__EXCERPTED RECORDS__.

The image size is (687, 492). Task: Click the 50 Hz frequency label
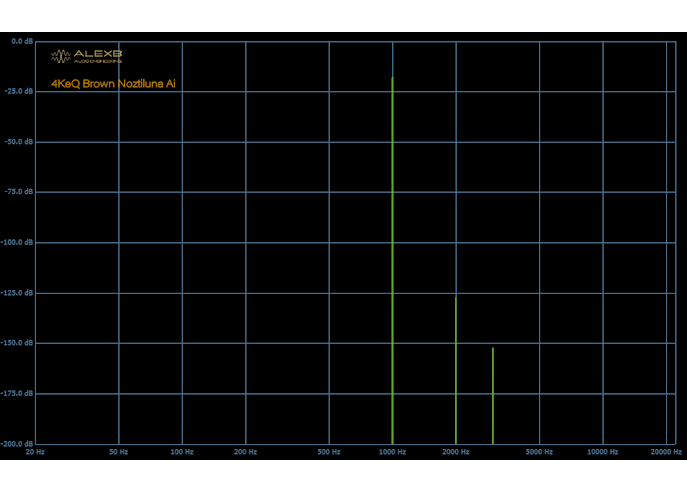[x=118, y=452]
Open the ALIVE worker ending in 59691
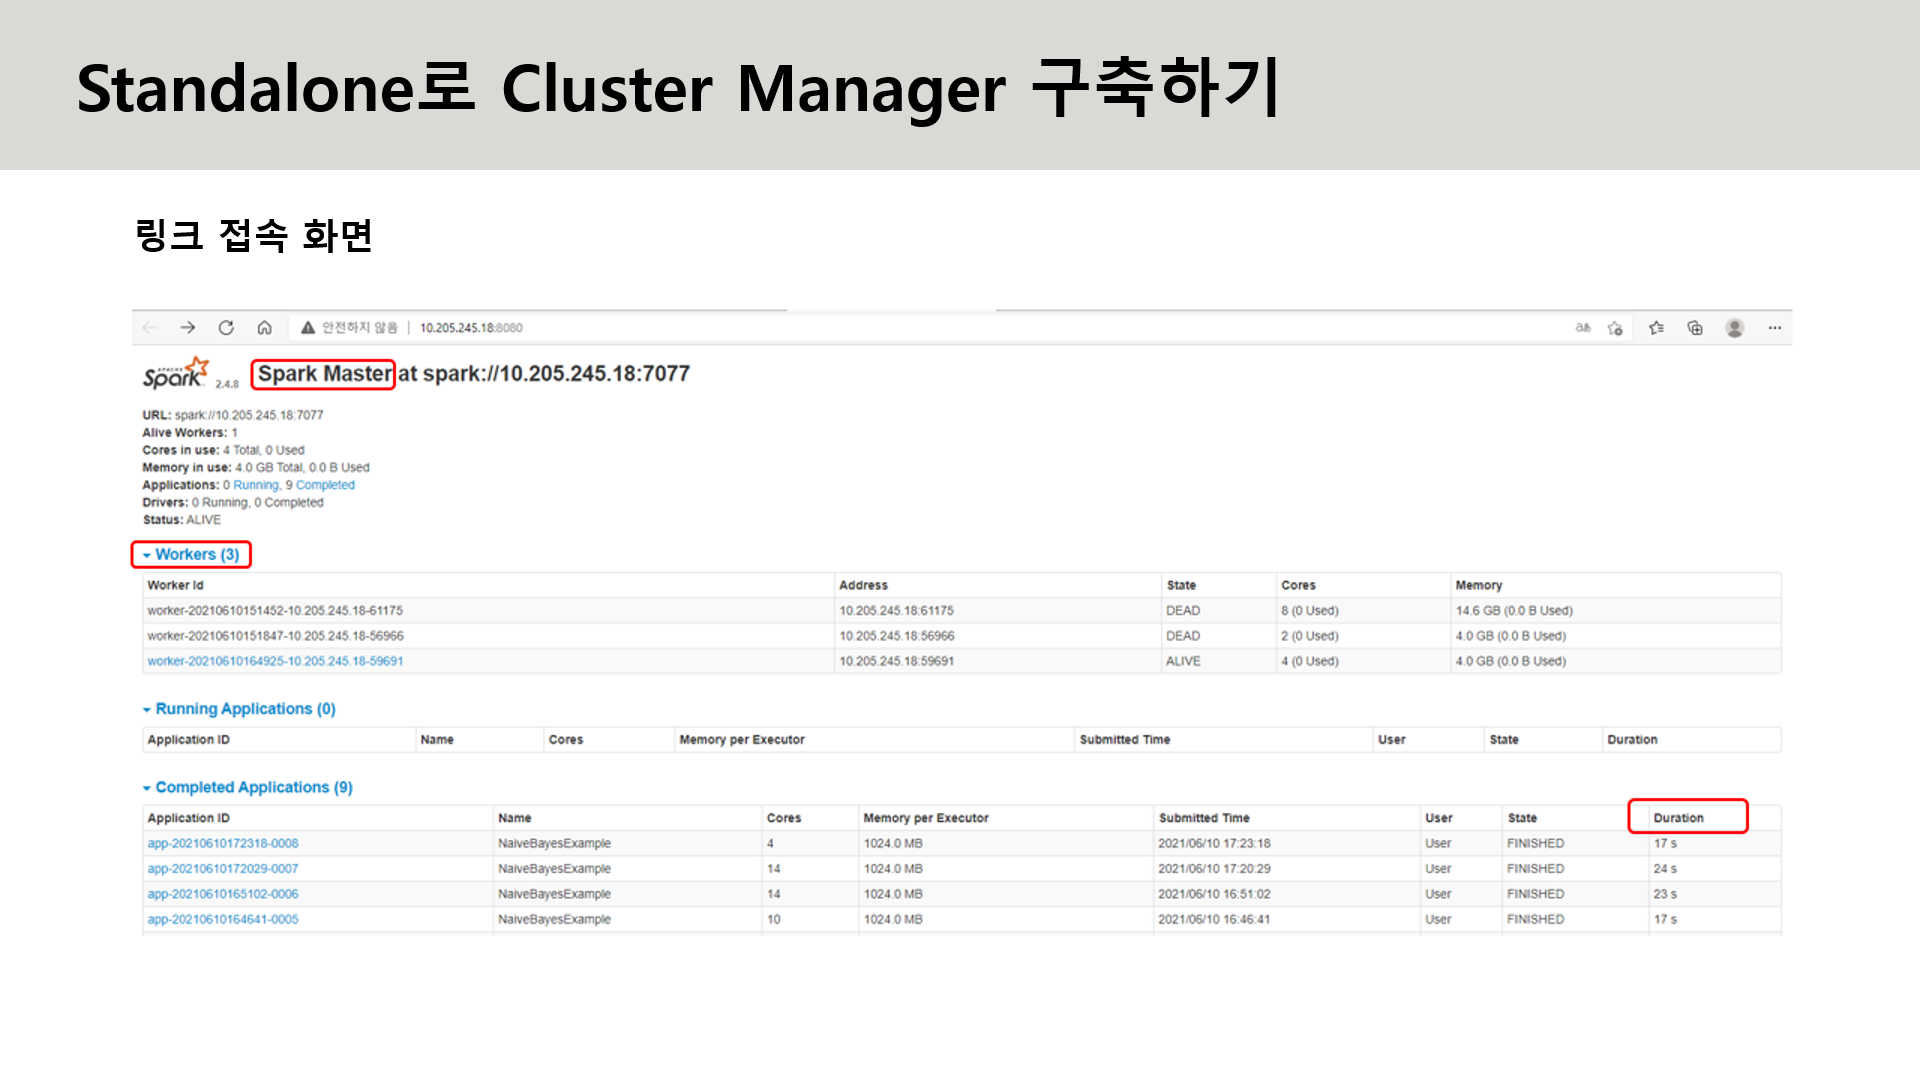 [275, 661]
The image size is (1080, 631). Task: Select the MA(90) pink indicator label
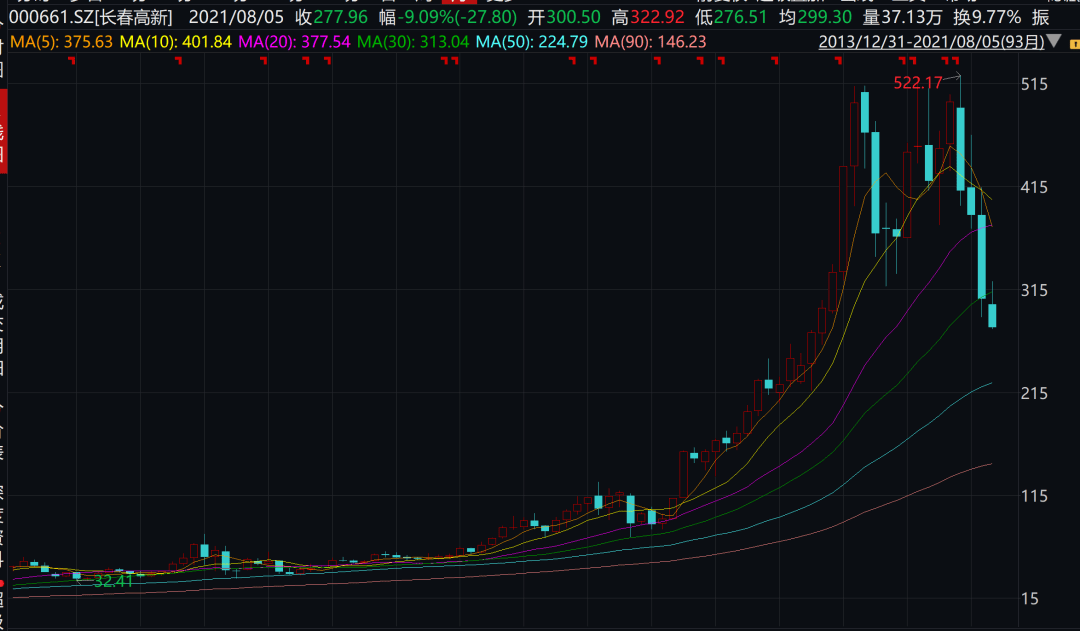coord(650,42)
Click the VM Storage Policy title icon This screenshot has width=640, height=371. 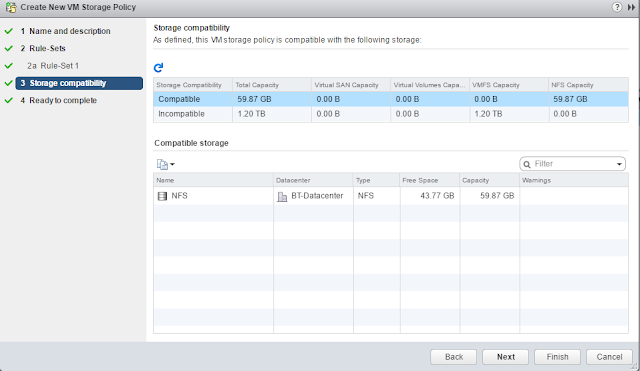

__PROBLEM DETAILS__. Give every line of text in the records above as a numbered list, skipping blank lines and omitting the pictures.

__THE COMPLETED TASK__.
1. The image size is (687, 492). Task: Click the 50 Hz frequency label
2. [x=118, y=452]
3. Open the ALIVE worker ending in 59691
4.  [275, 661]
5. The image size is (1080, 631). Task: Select the MA(90) pink indicator label
6. coord(650,42)
7. Click the VM Storage Policy title icon This screenshot has width=640, height=371. 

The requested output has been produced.